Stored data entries
<<<<

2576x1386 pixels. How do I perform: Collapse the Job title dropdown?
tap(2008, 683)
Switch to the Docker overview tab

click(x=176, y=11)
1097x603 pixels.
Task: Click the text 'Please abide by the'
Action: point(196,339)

>>>>

TASK: All of the data above needs to be retyped exactly, with each line as it stands.

COMPLETED TASK:
2576x1386 pixels. How do I perform: Collapse the Job title dropdown?
tap(2008, 683)
Switch to the Docker overview tab

click(x=176, y=11)
1097x603 pixels.
Task: Click the text 'Please abide by the'
Action: point(196,339)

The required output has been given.